Aside from a freakish 70m Franklin goal that Lions coach Chris Fagan later confessed "I knew he was going to kick it,'' the main feature of the opening term was Sydney's physicality, which looked to unsettle the young Lions.
"It might have a little, it takes you a while to learn to play in that manner and a while to learn to play when another side is doing that to you,'' Fagan said.
Sydney copped criticism during the week for not assisting young star Callum Mills when he was targeted by Carlton players.
They obviously came ready to make a physical statement on Sunday.
After the initial shock the Lions stood their ground in the regular argy bargy throughout the afternoon.
But they were unable to scale back Sydney's lead.
"They were obviously really fired up for the game, there was a lot of press around on the Swans this week and they responded like an experienced team would,'' Fagan said.

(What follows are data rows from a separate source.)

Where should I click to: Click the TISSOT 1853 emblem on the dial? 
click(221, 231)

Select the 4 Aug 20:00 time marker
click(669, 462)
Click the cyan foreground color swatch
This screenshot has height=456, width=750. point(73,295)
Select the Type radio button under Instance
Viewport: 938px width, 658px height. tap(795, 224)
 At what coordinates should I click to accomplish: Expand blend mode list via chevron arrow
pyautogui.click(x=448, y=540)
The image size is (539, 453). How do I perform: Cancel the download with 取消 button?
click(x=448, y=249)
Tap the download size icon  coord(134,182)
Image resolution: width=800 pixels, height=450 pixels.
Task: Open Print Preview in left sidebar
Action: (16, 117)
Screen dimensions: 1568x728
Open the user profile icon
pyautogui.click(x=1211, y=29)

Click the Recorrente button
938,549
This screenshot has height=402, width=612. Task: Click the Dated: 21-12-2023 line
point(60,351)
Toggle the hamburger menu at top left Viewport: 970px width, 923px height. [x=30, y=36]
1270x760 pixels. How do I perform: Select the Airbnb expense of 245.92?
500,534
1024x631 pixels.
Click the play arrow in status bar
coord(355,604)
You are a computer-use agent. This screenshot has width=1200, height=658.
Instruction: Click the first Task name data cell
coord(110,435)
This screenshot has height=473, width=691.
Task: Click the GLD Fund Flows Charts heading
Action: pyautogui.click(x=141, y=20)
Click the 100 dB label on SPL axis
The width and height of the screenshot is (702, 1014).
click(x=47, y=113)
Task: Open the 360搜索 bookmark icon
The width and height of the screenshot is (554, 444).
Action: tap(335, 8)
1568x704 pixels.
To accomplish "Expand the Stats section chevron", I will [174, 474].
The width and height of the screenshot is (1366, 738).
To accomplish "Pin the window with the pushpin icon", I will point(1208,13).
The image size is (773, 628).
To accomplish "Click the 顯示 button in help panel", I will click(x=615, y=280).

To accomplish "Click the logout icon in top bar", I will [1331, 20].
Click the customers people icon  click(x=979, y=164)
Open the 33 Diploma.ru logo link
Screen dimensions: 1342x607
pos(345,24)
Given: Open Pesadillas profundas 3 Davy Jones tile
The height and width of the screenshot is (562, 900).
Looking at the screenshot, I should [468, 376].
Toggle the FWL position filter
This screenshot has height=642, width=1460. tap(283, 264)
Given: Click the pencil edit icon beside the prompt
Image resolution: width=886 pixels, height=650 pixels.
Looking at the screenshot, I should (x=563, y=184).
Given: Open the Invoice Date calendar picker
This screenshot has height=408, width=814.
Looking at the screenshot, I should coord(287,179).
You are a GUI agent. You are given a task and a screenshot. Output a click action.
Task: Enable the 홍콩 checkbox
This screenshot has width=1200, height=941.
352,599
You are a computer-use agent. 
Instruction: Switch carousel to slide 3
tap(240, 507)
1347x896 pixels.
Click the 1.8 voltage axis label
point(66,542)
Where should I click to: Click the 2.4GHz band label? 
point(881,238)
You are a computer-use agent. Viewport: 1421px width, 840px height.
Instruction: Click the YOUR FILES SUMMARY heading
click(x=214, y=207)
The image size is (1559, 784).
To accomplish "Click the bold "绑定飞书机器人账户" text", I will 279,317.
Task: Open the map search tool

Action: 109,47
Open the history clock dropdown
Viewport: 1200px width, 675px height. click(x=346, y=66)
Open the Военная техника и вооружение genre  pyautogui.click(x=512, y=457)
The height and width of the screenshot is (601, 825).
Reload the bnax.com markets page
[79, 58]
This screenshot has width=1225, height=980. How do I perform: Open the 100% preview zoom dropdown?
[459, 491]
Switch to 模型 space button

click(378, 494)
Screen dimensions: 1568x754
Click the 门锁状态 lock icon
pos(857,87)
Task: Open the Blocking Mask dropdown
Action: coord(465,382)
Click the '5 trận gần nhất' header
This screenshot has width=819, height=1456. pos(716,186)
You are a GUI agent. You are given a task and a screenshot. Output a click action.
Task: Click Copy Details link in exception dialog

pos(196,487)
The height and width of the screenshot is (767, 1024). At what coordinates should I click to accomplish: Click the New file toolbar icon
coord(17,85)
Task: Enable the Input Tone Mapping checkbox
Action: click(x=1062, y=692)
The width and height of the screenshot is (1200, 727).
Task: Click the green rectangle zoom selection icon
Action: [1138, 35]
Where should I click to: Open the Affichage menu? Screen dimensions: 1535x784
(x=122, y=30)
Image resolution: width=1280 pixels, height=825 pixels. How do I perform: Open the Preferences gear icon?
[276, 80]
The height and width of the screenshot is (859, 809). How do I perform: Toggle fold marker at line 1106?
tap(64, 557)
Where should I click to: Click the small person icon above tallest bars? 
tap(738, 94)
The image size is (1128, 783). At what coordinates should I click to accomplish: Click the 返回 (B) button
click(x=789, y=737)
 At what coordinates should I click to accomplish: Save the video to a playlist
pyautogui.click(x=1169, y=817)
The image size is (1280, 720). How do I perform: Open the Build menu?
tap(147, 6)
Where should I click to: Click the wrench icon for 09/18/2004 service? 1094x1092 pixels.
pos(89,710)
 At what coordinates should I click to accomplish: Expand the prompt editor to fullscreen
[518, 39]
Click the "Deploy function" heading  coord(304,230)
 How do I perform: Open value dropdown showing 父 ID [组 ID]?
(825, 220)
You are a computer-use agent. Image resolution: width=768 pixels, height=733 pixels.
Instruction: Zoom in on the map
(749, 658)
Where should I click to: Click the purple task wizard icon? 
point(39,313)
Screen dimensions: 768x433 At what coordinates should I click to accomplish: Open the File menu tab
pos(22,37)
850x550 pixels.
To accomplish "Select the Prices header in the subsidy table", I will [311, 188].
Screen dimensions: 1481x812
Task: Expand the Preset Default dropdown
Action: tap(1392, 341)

"I was proud of our team after quarter time, we could have got blown out of the water but I think there was only two shots on goal difference for the last three quarters of the game.
"We ended up pretty even on contested possession and tackles and we won the pressure.''
Brisbane's cause was not helped when Mitch Robinson injured his ankle in the opening quarter and could barely run for the rest of the day.
Stefan Martin got on top of Sydney's two much bigger ruckmen to do his bit to give his midfielders first use of the footy and Tom Rockliff led by example by battling hard inside the clinches.
And Marco Paparone, in his 50th AFL game and first in 11 months, used his elite run to be a link man all day.
There was just a massive gulf in class.
And there was Buddy.
Franklin didn't need any help but Nick Robertson gave him some anyway with a behind the ball free kick that Buddy duly converted for his sixth.
Both players now faces an anxious wait on the MRP's scrutiny of the incident after exchanging jumper punches.
Robertson also appeared to let go of Franklin's jumper and throw a punch.